Indeed, a solution containing 10 mEq of NaOH could absorb 200 mL of CO₂ while maintaining PCO₂ close to zero. On the contrary, the same amount of CO₂ added to 10 L of gas would result in a PCO₂ around 15 mmHg, therefore reducing the blood-gas CO₂ gradient.

However, the data showed that increasing NaOH flow did not lead to a linear increase in CO₂ removal. Instead, for NaOH flows greater than 250 mL × min⁻ there was an unexpected reduction in CO₂ removal. This reduced efficiency could depend on the density of the sodium hydroxide solution and the mechanics of the membrane lung. Therefore, a clinical application of alkaline liquid ventilation does not seem exploitable using the current technology. The technical complexity and safety profile require further evaluations, although the present tests have recorded no damage to the membrane lung.

Another important difference between gaseous and liquid ventilation needs to be discussed. Although the oxygenation capacity of low-flow devices using conventional gaseous ventilation is limited by the amount of blood reaching the ML, a certain amount of oxygen is added to the blood. On the contrary, the NaOH infusion does not oxygenate the extracorporeal blood, limiting its potential clinical application to patients with isolated hypercapnic respiratory failure, i.e., able to oxygenate properly through their native lungs.

Although devices with higher CO₂ extraction capacity resulted more effective [3,9,10], numerous studies confirm the ability of ECCO₂R to achieve physiological targets. Nevertheless, the clinical application of ECCO₂R is still limited and no conclusive indications have been identified mainly because of safety concerns [37,38]. Indeed, a consistently high rate of complications has been reported, mostly related to hemolysis, bleeding, and thrombosis. In this context, the present study aim was to achieve a highly efficient ECCO₂R technique to ensure a clinical efficacy with limited extracorporeal blood flows, potentially enabling regional anticoagulation [39,40]. The tested technology, which was not developed for alkaline liquid ventilation, did not meet such expectations. However, we cannot exclude that a dedicated device could achieve more satisfying results.

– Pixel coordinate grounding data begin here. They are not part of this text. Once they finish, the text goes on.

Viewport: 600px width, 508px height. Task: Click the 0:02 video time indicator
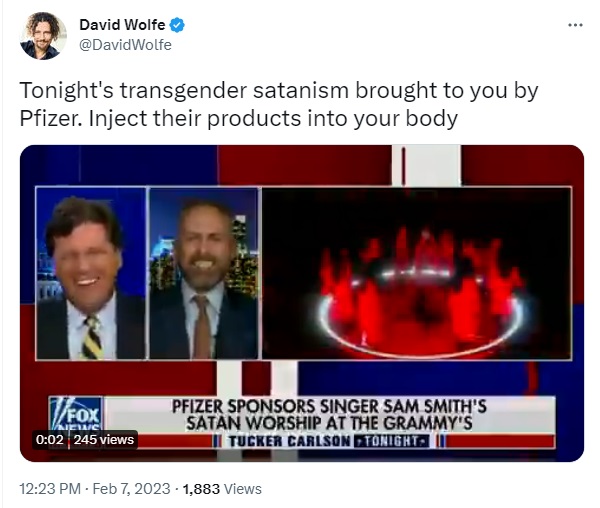pyautogui.click(x=49, y=440)
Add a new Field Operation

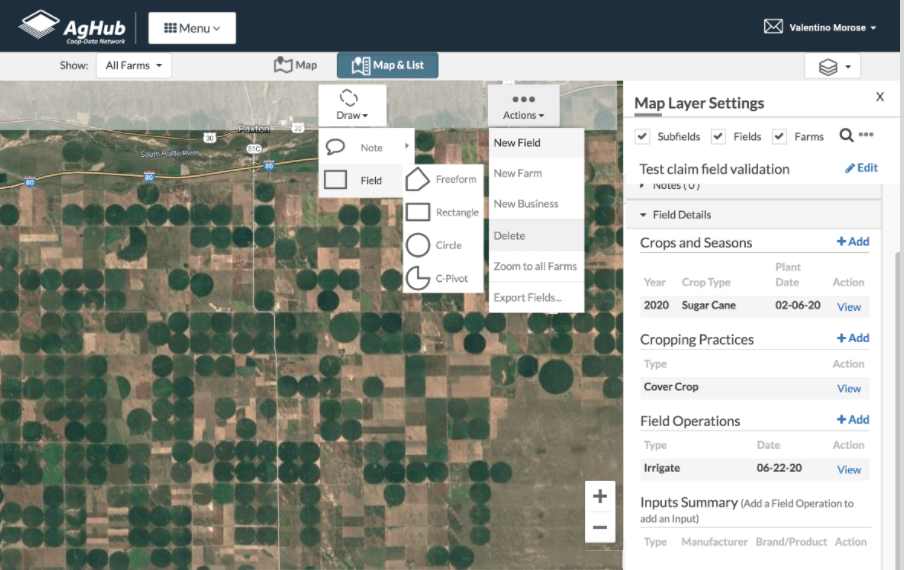tap(853, 420)
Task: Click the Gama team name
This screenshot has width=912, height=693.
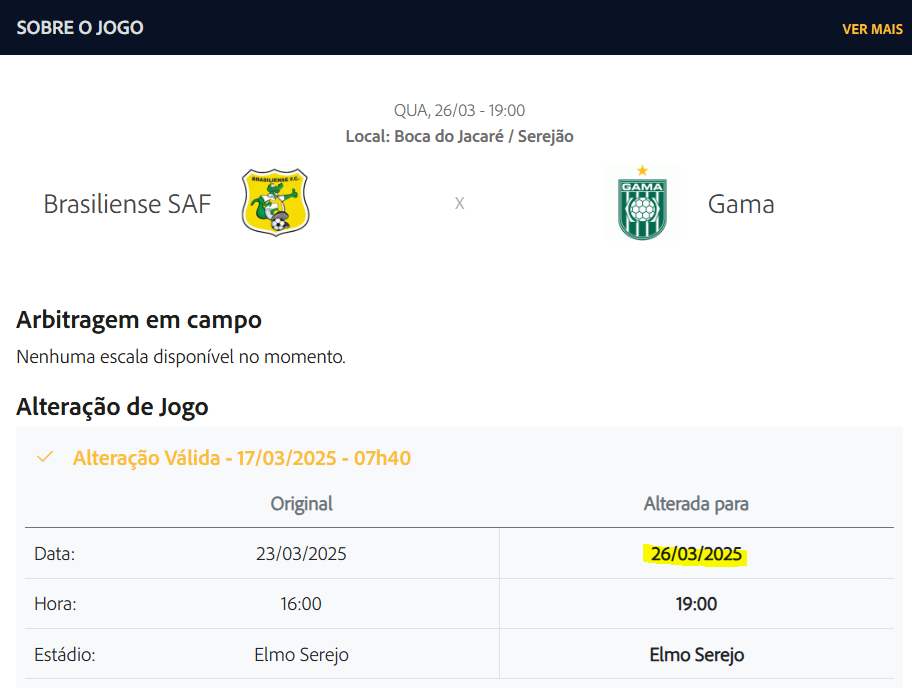Action: 741,204
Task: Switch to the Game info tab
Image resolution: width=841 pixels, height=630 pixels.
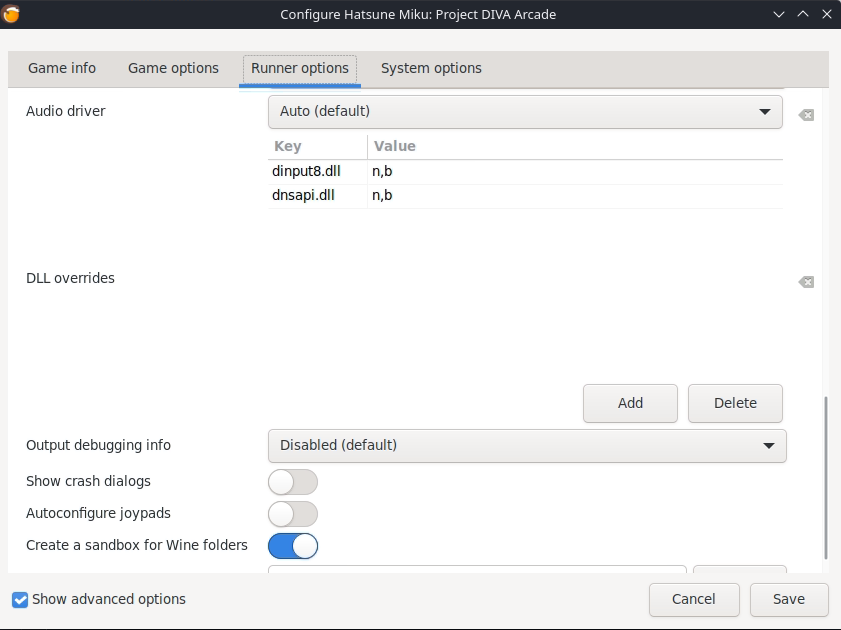Action: 61,68
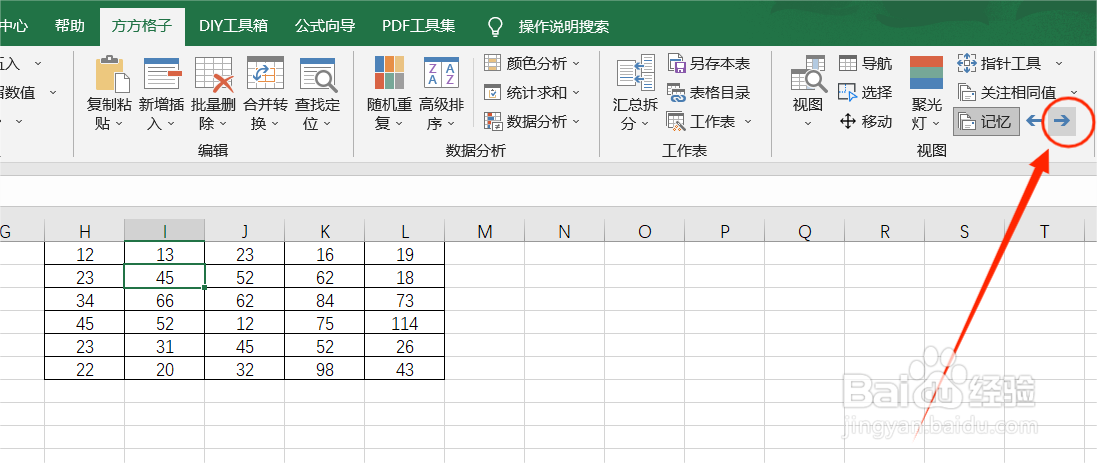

This study presents several limitations. First, we could not perform any gas analysis of the sodium hydroxide solution. The CO₂ extraction capacity was estimated both as differences in PCO₂ and TCO₂ between the blood samples upstream and downstream of the artificial lung [41]. $\dot{V}$CO₂ showed higher variability than PCO₂, as shown in Figure 4, possibly due to the baseline different blood composition. Indeed, we can speculate that this phenomenon may be explained by the wide range in hemoglobin concentrations (see Table 1), which affects the ML $\dot{V}$CO₂ [42]. Secondly, the alkaline liquid ventilation was tested only in vitro and for a limited time consequently we cannot exclude different effects and safety issues in vivo scenarios. Thirdly, we only tested one type of polypropylene membrane lung. Further tests with different devices may be required.

5. Conclusions

This in-vitro study showed that ECCO₂R through alkaline liquid ventilation of the ML is feasible and safe. The CO₂ removal efficiency of alkaline liquid ventilation was higher than conventional gaseous ML ventilation only for low sweep flows. Indeed, at high sweep gas flow, the CO₂ removal efficiency was comparable between the two techniques.

The development of a dedicated device may be necessary to exploit the potential of this technology. Further studies will be required before any possible clinical application.